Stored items
◇ ◇ ◇ ◇ ◇

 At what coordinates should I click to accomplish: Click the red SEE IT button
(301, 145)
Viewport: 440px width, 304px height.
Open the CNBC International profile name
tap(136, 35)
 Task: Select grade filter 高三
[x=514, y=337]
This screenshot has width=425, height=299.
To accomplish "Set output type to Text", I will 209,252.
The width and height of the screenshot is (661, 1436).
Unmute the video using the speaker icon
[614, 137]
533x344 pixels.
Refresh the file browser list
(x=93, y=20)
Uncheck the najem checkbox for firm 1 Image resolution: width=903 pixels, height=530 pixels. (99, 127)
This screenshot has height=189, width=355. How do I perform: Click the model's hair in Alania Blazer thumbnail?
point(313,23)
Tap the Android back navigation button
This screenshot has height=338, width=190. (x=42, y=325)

◇ ◇ ◇ ◇ ◇

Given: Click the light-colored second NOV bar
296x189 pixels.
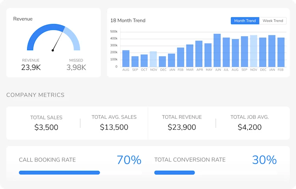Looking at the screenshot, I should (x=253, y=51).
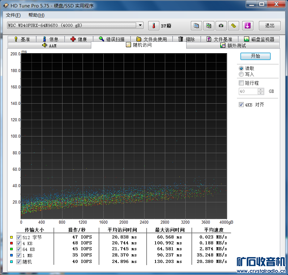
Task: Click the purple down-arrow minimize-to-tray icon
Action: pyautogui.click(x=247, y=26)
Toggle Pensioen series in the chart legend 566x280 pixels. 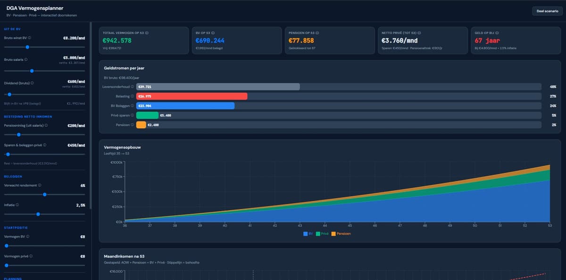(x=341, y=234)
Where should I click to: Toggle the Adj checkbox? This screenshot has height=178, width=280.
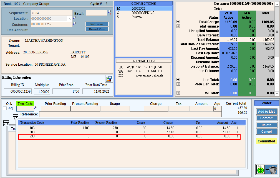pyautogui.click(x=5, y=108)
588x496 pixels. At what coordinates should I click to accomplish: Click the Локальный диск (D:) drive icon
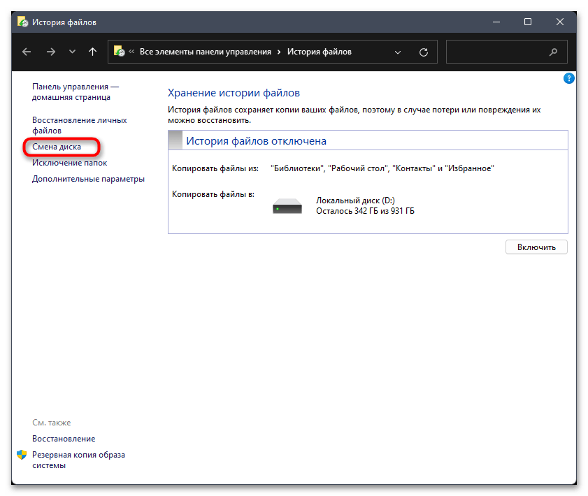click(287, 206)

◇ ◇ ◇ ◇ ◇

Return the span of lines in the data above that opens at the line with "Viewport: 440px width, 304px height." and closes at the line with "Uncheck the najem", exactly, ends included, nothing else.

_Written answer_
Viewport: 440px width, 304px height.
Open the CNBC International profile name
tap(136, 35)
 Task: Select grade filter 高三
[x=514, y=337]
This screenshot has width=425, height=299.
To accomplish "Set output type to Text", I will 209,252.
The width and height of the screenshot is (661, 1436).
Unmute the video using the speaker icon
[614, 137]
533x344 pixels.
Refresh the file browser list
(x=93, y=20)
Uncheck the najem checkbox for firm 1 Image resolution: width=903 pixels, height=530 pixels. (99, 127)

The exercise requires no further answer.